IndiGo, India's biggest carrier by passengers carried, is planning to file documents for an initial public offering within the next 60 days, aiming to raise $400 million by selling a 10 per cent stake.
The stock sale is expected to value the airline at approximately Rs 25,200 crore, way higher than its competitors. While Jet Airways is valued at Rs 3,242 crore, SpiceJet's market valuation stands at Rs 1,115 crore.
According to a report in the Economic Times, IndiGo will file a red herring prospectus with capital markets regulator Securities & Exchange Board of India (Sebi). Sebi usually takes 6-8 months to approve such documents, which means IndiGo's IPO may possibly be pushed to next year.

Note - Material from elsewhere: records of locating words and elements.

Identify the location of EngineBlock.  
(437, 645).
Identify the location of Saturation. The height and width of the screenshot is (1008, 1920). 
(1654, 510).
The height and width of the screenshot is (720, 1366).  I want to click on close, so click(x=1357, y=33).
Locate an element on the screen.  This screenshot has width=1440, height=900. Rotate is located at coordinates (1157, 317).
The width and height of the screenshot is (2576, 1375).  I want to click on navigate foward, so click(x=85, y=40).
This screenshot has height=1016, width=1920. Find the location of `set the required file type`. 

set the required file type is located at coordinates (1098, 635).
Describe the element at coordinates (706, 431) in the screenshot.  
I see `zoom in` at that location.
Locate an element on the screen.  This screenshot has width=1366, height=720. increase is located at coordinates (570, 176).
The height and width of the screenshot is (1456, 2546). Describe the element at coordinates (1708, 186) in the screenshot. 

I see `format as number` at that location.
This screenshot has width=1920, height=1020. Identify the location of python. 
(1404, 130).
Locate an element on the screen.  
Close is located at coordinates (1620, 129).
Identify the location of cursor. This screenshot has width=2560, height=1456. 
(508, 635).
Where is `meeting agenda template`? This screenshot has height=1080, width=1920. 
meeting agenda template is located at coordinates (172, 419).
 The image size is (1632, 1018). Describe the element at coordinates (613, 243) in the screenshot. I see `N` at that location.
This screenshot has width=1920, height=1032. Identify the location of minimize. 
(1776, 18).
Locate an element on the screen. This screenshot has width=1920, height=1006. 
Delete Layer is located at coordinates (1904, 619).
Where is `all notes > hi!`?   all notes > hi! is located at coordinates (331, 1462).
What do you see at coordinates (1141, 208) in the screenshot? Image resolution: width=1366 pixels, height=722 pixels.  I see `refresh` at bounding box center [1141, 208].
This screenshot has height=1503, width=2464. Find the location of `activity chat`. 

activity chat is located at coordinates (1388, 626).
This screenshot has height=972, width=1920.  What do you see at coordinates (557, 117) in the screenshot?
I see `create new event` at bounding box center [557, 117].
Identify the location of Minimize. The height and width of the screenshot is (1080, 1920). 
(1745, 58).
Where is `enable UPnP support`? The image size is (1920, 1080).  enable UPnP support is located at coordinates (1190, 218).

The airline is promoted by Rahul Bhatia's InterGlobe Enterprises and aviation industry veteran Rakesh Gangwal. While InterGlobe holds about 51 per cent of IndiGo's paid-up capital, US-based Gangwal's Caelum Investment LLC owns about 48 per cent. The remainder is held by Bhatia in his personal capacity, his wife Rohini Bhatia, his father Kapil Bhatia, Gangwal's wife Shobha Gangwal and her sister Asha Mukherjee.
According to the report, IndiGo's profit before tax in the financial year ended March 31 rose more than three-fold from Rs 477 crore in the previous year. The airline is yet to file its results with the Registrar of Companies. Its net profit in FY14 more than halved to Rs 317 crore due to rising fuel costs and price wars. Consultant CAPA India pegged IndiGo's net profit for FY15 at $175 million (Rs 1,111.6 crore).
According to figures from the Directorate General of Civil Aviation, IndiGo had a market share of 39 per cent in May while Jet Airways and its subsidiary JetLite accounted for 21.5 per cent. SpiceJet had a 12 per cent share.